Quoique… pas complètement hélas puisqu’il peut survivre sur des surfaces inertes. Il faut donc aussi tout désinfecter, bus, métros, trains, surfaces, tout le temps, le temps qu’il faudra, comme nous l’avons vu en Chine. Nous ne voulions pas le croire, nous y voilà.
Pendant ce temps, qu'on fait nos dirigeants ? Alors qu'ils avaient entendu les supplications de l’ancien président de l’Italie, nous implorant de ne pas commettre les mêmes erreurs, ils nous ont réservé une parodie d’élection, en se parant de la noble toge de la continuité démocratique qu’ils avaient bien su fouler aux pieds en d’autres temps (municipales de 2007 reportées en 2008).
Reconnaissons à notre président, qui est intelligent, d’avoir eu la bonne intuition, en voulant reporter ce premier tour absurde. Mais voilà, s’il était facile de limoger le chef d’Etat-major des Armées en prenant des poses jupitériennes, il était manifestement plus complexe d’affirmer qui est le chef face à l’insupportable caquet des Baroin, Larcher, Fabius et consorts. Il fallait écouter les vrais démocrates responsables, tels que les Xavier Bertrand, Hervé Morin, Valérie Pécresse, Jean-Louis Bourlanges, et bien d’autres. Nous avons ainsi offert au virus un impardonnable boulevard, qui se paiera cash en décès de compatriotes.
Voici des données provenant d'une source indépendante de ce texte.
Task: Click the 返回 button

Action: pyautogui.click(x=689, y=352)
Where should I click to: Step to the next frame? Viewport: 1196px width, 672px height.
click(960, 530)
Face aux conséquences sanitaires inévitables, on en vient à imaginer l’affreux aphorisme, auquel on n’aurait jamais voulu penser, et injuste au demeurant : Ave Jupiter, morituri te salutant. L’épreuve permettra du moins de faire le tri dans le personnel politique : à la guerre, disait De Gaulle, face aux circonstances, ce sont les personnalités qui font la différence.
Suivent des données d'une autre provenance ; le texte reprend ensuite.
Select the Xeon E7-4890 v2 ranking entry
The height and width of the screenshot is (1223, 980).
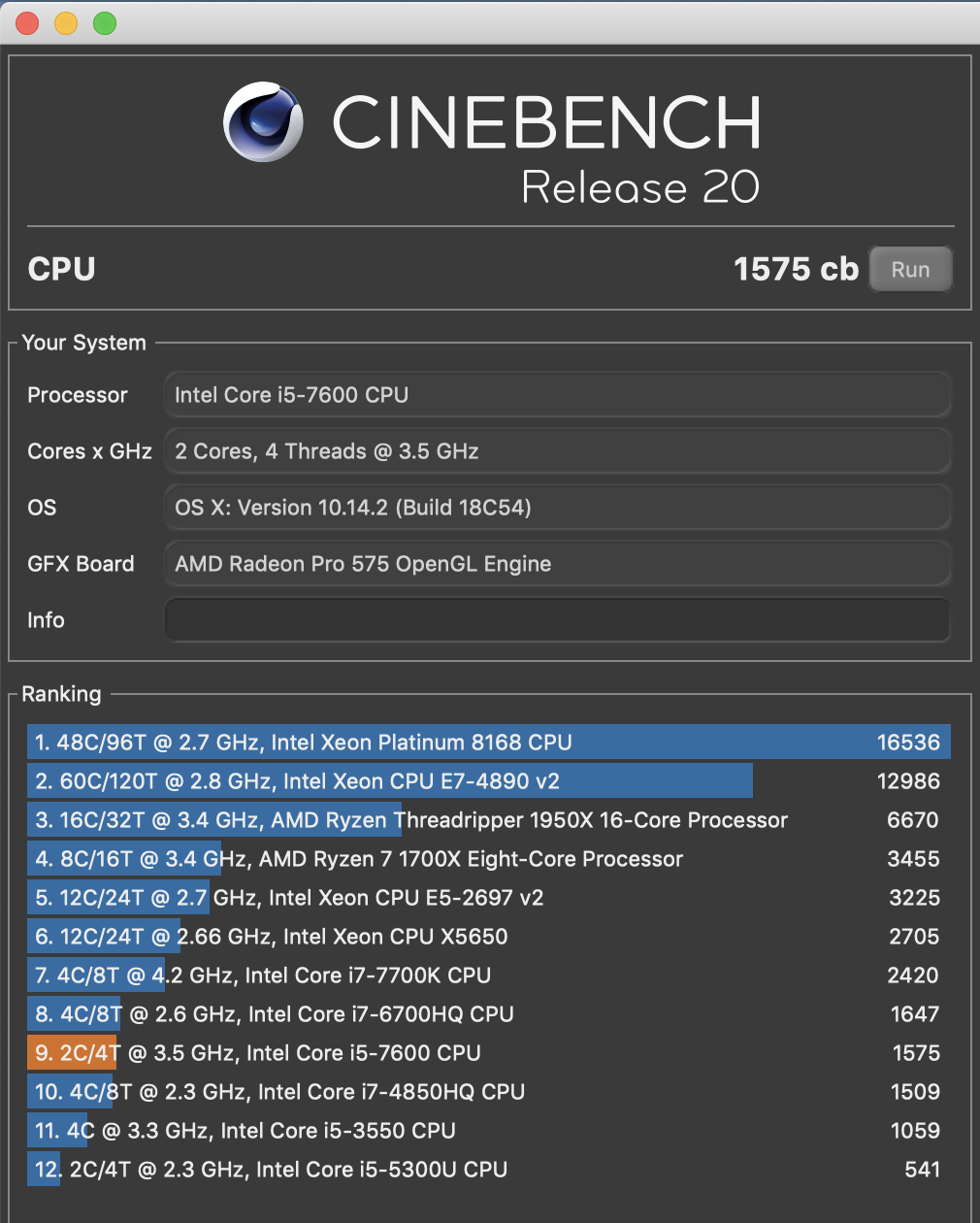point(488,781)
Le Burkina Faso, avec sept cas déclarés, ferme déjà ses écoles et universités. Voilà un pays qui peut être satisfait de ses élites, souhaitons-lui bonne chance, lui qui a nettement moins de moyens que nous.
Quant à nous, nous continuons à tergiverser, à procrastiner, à nous donner un jour, deux jours de réflexion, ce qui ne fait que programmer, pour nos médecins, nos hôpitaux, nos infirmières déjà très éprouvés par des réformes incessantes et la réduction de leurs moyens, une période sans précédent de fatigue, d’épuisement, de risques, de choix affreux de traiter telle personne et pas telle autre.
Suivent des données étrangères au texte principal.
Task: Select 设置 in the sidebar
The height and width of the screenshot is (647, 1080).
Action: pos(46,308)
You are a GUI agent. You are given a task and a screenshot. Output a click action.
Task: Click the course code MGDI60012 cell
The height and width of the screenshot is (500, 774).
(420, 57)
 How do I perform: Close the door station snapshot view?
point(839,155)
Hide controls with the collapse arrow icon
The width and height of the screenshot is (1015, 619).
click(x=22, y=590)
On pouvait encore se gloser doctement, il y a trois semaines, pour savoir si les démocraties parviendraient mieux que les dictatures à barrer la route au virus. Nous avons la réponse, et il ne nous reste plus qu’à déclarer l’état d’urgence et réquisitionner l'armée, ses hôpitaux de campagne, ses ambulances... et ses troupes pour faire respecter les consignes.
Allez, président ! Chaque heure compte, et il faut désormais déclarer la fermeture du pays et le consignement de la population.